Christian Holst

Kulturmanagement :: Digitale Transformation :: Künstliche Intelligenz


Kategorie: Kulturarbeit

  • Kreativität kommt nicht von kreativen Typen

    Im Kulturmanagementblog beschäftigte Christian Henner-Fehr sich gestern mit (irrtümlichen) Erfolgsfaktoren des Innovationsmanagements und stellte fest, dass gerade das Teamwork bei Kultureinrichtungen oft zu kurz kommt, weil Kulturschaffende (s.a. Punkt 1: Kreativität kommt gar nicht von kreativen Typen!) tendenziell zu übermäßigem Einzelgängertum und Individualismus neigen. Daran anknüpfend gibt es noch zwei andere Gründe, die mir wichtig scheinen in Bezug darauf, warum es bei Kultureinrichtungen oft hapert.

- Auftrag 1:
Übernimm aus den Einträgen unverändert die Zeilen von der Zeile mit „Viewport: 624px width, 1387px“ bis zur Zeile mit „(x=1200, y=249)“, beide Zeilen eingeschlossen.

- Einträge aus einem Datensatz:
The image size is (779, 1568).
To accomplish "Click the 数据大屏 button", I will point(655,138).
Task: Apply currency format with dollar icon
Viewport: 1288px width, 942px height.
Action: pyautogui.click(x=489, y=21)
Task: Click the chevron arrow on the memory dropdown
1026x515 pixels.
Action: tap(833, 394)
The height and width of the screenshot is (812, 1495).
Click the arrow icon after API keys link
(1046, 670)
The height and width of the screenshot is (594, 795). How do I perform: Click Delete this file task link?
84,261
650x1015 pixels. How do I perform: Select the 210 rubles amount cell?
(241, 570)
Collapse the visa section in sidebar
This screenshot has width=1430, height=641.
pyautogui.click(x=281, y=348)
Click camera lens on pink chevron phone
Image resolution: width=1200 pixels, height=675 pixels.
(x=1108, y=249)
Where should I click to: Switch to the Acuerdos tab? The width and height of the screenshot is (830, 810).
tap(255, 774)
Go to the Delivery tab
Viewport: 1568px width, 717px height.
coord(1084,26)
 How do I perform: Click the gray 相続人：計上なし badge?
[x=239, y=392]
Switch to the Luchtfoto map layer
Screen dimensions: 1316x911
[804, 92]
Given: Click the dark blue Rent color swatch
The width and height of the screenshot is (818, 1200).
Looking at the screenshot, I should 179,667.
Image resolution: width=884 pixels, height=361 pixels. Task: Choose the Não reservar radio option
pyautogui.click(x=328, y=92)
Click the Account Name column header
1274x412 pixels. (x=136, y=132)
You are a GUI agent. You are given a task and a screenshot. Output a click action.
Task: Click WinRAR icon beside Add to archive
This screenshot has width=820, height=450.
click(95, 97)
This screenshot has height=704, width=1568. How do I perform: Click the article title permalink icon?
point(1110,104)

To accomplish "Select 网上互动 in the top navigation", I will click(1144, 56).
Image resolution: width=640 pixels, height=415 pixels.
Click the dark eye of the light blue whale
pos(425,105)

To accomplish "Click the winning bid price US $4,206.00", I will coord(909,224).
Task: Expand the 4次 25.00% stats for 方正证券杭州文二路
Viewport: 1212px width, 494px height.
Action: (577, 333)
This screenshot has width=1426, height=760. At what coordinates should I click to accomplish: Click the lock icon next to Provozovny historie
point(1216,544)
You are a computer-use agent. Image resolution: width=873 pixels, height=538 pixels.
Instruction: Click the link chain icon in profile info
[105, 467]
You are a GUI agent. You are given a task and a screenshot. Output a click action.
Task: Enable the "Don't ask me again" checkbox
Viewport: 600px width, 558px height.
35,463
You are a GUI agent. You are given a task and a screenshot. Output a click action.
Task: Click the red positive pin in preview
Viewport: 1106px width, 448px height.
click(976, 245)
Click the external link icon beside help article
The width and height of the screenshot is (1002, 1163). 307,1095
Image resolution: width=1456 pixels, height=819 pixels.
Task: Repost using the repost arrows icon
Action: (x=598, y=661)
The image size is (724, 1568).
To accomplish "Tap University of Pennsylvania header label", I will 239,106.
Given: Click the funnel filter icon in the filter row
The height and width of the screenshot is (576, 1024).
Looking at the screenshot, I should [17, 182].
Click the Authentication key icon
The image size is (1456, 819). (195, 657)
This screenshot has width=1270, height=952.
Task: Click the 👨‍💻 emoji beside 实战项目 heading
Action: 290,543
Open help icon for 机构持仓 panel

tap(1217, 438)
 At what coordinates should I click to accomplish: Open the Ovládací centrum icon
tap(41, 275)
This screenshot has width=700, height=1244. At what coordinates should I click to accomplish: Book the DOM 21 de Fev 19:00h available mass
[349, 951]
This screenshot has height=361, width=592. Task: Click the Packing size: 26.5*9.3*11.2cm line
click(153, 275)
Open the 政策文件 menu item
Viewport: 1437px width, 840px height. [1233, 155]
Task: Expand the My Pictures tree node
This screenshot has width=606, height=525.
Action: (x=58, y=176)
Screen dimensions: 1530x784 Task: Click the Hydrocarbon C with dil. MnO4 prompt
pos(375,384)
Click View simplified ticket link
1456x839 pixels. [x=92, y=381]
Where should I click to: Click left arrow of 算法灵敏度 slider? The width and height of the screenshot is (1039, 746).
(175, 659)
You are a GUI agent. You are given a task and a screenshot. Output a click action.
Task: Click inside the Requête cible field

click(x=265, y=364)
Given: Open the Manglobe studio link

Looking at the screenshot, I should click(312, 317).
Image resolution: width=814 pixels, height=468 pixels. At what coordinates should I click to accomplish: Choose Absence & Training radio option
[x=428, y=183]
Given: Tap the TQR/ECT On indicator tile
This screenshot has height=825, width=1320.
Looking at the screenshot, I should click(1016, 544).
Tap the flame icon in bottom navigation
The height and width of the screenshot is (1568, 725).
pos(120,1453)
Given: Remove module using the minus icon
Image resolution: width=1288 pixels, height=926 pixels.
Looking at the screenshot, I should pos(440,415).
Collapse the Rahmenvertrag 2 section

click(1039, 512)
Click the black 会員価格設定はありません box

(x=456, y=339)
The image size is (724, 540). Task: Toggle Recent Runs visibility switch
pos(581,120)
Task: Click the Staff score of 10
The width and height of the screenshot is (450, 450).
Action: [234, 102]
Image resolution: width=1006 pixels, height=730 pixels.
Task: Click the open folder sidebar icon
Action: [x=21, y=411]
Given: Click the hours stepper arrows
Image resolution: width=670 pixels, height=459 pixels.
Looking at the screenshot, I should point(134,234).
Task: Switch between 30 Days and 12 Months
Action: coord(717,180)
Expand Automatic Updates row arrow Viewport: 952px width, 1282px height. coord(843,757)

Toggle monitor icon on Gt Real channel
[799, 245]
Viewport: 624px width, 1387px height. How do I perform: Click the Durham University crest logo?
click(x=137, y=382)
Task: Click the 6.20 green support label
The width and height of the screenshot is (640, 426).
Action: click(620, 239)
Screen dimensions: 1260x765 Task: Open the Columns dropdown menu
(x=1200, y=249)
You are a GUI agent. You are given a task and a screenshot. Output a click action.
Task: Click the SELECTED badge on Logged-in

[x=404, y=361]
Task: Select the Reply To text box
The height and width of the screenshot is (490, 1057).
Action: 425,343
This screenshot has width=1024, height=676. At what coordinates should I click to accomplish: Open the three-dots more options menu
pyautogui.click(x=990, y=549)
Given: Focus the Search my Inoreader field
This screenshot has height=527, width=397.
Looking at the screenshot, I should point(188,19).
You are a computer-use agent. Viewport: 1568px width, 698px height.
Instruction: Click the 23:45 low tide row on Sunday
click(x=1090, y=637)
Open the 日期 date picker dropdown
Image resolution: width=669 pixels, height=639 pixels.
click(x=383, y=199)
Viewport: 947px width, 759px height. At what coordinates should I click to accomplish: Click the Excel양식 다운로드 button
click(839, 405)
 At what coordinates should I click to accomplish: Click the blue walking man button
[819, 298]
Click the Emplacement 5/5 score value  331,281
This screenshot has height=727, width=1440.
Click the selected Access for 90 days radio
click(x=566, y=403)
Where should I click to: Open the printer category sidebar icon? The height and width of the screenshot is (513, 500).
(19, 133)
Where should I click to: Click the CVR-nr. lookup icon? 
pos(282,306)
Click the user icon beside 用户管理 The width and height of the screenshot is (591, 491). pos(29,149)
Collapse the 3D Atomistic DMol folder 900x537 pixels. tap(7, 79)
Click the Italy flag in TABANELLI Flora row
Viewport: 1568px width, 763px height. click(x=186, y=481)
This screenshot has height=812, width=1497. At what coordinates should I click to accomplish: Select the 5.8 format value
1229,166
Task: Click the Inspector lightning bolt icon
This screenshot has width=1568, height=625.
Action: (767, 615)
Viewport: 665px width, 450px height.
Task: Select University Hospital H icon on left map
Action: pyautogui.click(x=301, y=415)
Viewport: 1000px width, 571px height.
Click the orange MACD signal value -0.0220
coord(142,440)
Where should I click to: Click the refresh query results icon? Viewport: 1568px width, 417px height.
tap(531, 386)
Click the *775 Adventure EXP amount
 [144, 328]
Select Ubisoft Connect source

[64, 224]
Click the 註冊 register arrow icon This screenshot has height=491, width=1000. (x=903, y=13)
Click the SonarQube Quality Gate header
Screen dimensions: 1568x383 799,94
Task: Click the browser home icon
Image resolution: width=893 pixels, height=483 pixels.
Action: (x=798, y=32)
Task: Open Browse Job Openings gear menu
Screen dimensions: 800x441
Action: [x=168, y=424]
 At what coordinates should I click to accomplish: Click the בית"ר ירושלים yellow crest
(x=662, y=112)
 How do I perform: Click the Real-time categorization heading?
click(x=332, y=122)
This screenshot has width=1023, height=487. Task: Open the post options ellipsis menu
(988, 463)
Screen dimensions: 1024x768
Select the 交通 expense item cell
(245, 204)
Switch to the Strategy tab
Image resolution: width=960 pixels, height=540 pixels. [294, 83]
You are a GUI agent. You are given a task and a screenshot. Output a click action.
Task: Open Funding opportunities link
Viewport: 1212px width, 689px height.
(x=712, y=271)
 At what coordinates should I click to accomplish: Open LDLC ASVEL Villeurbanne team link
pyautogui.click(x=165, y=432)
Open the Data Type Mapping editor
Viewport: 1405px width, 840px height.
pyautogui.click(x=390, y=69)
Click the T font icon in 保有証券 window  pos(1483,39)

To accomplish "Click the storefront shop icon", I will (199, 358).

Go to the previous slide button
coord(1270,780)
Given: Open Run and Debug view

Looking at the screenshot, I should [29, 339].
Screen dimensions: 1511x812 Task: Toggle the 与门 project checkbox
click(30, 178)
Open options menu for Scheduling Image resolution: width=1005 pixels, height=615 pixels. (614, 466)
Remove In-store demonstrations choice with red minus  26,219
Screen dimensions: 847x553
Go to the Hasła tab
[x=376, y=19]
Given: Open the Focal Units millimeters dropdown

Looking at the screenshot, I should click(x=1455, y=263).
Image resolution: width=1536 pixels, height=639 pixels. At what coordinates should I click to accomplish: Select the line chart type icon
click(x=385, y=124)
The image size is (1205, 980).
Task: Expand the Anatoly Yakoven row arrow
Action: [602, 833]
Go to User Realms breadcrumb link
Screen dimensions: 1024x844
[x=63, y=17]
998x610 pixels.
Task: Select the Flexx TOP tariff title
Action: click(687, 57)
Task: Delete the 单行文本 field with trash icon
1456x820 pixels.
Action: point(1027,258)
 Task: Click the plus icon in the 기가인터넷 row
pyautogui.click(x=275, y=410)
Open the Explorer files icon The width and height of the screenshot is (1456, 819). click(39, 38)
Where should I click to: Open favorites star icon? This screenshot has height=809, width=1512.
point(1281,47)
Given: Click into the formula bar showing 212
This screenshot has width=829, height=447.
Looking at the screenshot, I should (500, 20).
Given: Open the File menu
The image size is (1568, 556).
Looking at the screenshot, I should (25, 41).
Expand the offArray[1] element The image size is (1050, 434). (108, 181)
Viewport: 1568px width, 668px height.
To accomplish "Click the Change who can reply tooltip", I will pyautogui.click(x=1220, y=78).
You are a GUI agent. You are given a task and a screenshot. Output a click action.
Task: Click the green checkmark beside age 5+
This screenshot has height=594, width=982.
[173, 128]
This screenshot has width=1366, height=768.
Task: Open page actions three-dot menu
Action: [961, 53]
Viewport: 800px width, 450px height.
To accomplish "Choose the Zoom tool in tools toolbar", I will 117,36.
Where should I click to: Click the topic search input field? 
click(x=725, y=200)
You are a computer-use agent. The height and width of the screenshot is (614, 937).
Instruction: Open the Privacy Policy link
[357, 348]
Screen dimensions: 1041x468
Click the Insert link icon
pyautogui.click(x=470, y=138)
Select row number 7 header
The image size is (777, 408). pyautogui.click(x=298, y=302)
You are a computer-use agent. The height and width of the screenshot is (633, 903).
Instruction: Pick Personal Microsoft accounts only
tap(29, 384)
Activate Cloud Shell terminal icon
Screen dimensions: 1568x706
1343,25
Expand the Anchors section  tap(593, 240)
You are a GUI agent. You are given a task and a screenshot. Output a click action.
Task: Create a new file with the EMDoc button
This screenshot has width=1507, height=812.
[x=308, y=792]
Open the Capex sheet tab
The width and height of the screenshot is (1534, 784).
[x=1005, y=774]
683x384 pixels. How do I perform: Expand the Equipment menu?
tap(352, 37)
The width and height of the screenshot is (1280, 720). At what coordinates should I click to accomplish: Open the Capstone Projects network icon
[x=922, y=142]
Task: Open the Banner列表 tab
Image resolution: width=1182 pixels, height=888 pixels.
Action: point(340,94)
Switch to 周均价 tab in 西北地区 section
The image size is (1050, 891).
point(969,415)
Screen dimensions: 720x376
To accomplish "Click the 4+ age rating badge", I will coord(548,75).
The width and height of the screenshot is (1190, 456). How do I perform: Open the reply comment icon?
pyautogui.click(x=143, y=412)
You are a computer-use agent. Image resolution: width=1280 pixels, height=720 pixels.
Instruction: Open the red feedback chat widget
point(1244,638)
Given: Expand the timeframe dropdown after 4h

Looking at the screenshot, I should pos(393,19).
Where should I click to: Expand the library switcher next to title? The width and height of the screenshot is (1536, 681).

- Auftrag 2:
Schreibe den Text über Teamarbeit und Kreativität in Kultureinrichtungen im Anschluss an seinen letzten Satz weiter.

- Schriftliche Antwort 1:
Viewport: 624px width, 1387px height. How do I perform: Click the Durham University crest logo?
click(x=137, y=382)
Task: Click the 6.20 green support label
The width and height of the screenshot is (640, 426).
Action: click(620, 239)
Screen dimensions: 1260x765 Task: Open the Columns dropdown menu
(x=1200, y=249)

- Schriftliche Antwort 2:
    Ein Hauptgrund für die professionelle Implementierung von Innovationsmanagement ist bei den meisten Unternehmen die mittel- und langfristige Existenzsicherung. Wer mit einer neuen Idee als erster auf dem Markt ist, verdient auch zuerst und solange er keine Nachahmer hat, kann er auch gut verdienen. Diese Motivation fällt für öffentlich finanzierte Kultureinrichtungen weg, weil ihre Existenz langfristig gesichert ist – zumindest prinzipiell. Im Rahmen der knapper werdenden Etats, wird man lediglich in Hinblick auf Marketing und Finanzierung innovativ, aber das Kerngeschäft, das »kulturelle Produkt«, bleibt unberührt. Das führt zu dem von mir schon mehrfach angemerkten Paradox, dass Kulturinstitutionen dort am kreativsten sind, wo ihre Ökonomisierung fortschreitet. Wie gesagt: es sind nicht die kreativen Typen!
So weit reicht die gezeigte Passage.